Lesson of the day: Don't have surgery on a Friday

Surgery: Better on a Monday
Surgery: Better on a Monday
Ian Dunt By

Patients who have surgery on a Friday or over the weekend are significantly more likely to die than those who undertake it on a Monday, alarming new research has discovered.

The Imperial College research, which was published on the British Medical Journal website, found the risk of death within 30 days of a planned operation increased every day after Monday.

Procedures conducted on a Friday were 44% more likely to end in death than if conducted on a Monday, and those on a weekend were a staggering 82% higher.

The findings suggest patients are suffering as a result of a lack of experienced doctors working over the weekend.

Provided information:
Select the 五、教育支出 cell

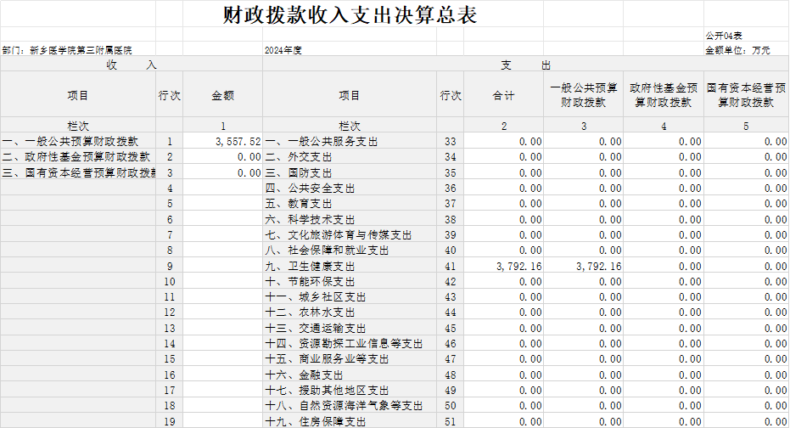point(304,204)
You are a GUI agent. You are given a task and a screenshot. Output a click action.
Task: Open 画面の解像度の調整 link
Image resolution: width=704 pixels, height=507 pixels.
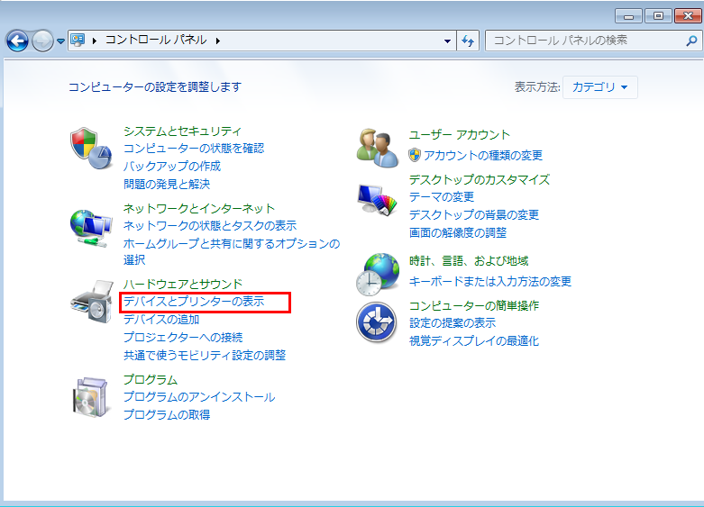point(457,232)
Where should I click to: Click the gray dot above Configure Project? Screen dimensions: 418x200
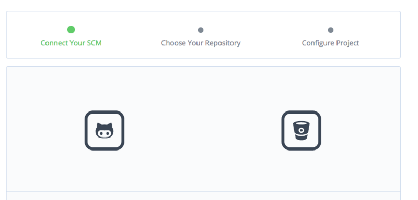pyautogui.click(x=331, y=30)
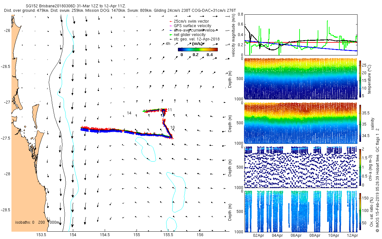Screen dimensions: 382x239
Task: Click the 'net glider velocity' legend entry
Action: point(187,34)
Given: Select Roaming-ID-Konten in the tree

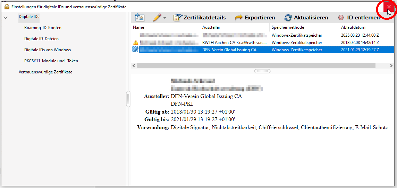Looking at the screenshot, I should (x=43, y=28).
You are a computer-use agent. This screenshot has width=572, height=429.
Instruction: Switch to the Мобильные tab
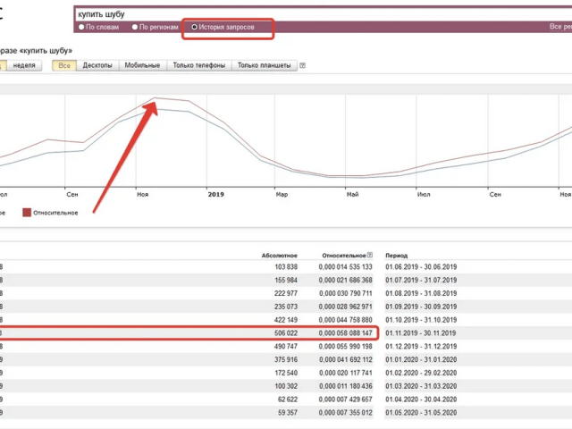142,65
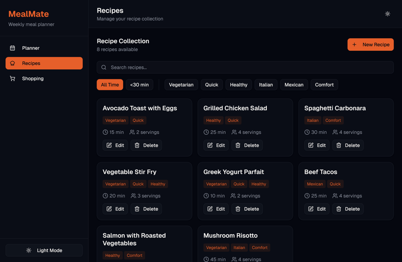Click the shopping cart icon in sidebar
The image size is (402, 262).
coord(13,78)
==
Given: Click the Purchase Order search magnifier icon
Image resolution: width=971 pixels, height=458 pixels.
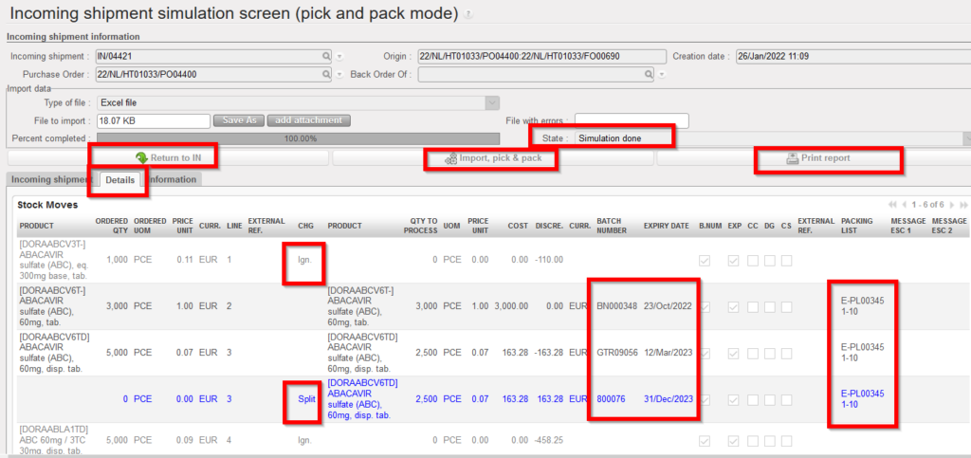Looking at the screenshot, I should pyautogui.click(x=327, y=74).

Requirement A: According to the article on surgery timing, how much more likely were procedures conducted on a Friday to end in death than those conducted on a Monday?
Requirement B: Transcribe the article on surgery timing from "The Imperial College" up to and including "staggering 82% higher.".
Requirement C: Carry the article on surgery timing forward with the next part, beginning after its final sentence.
The items have nothing to do with the article on surgery timing.

Response area A: They were 44% more likely to end in death.

Response area B:
The Imperial College research, which was published on the British Medical Journal website, found the risk of death within 30 days of a planned operation increased every day after Monday.

Procedures conducted on a Friday were 44% more likely to end in death than if conducted on a Monday, and those on a weekend were a staggering 82% higher.

Response area C:
Of those who had surgery on a Monday, 5.5 died per 1,000 hospital admissions – but that figure rose to 6.2 on Tuesdays, 6.7 on Wednesdays, 7.0 on Thursdays and 8.2 for Fridays. When adjusted for case mix, the rise equates to 44%.

The same rough trend holds true even in low-risk procedures, with 1.8 deaths per 1,000 admissions on a Monday, but 2.4 on a Friday.

The first 48 hours after surgery are critical to a patient's chances of recovery, suggesting that the lack of experienced consultants and less access to diagnostic tools play a key role in the findings.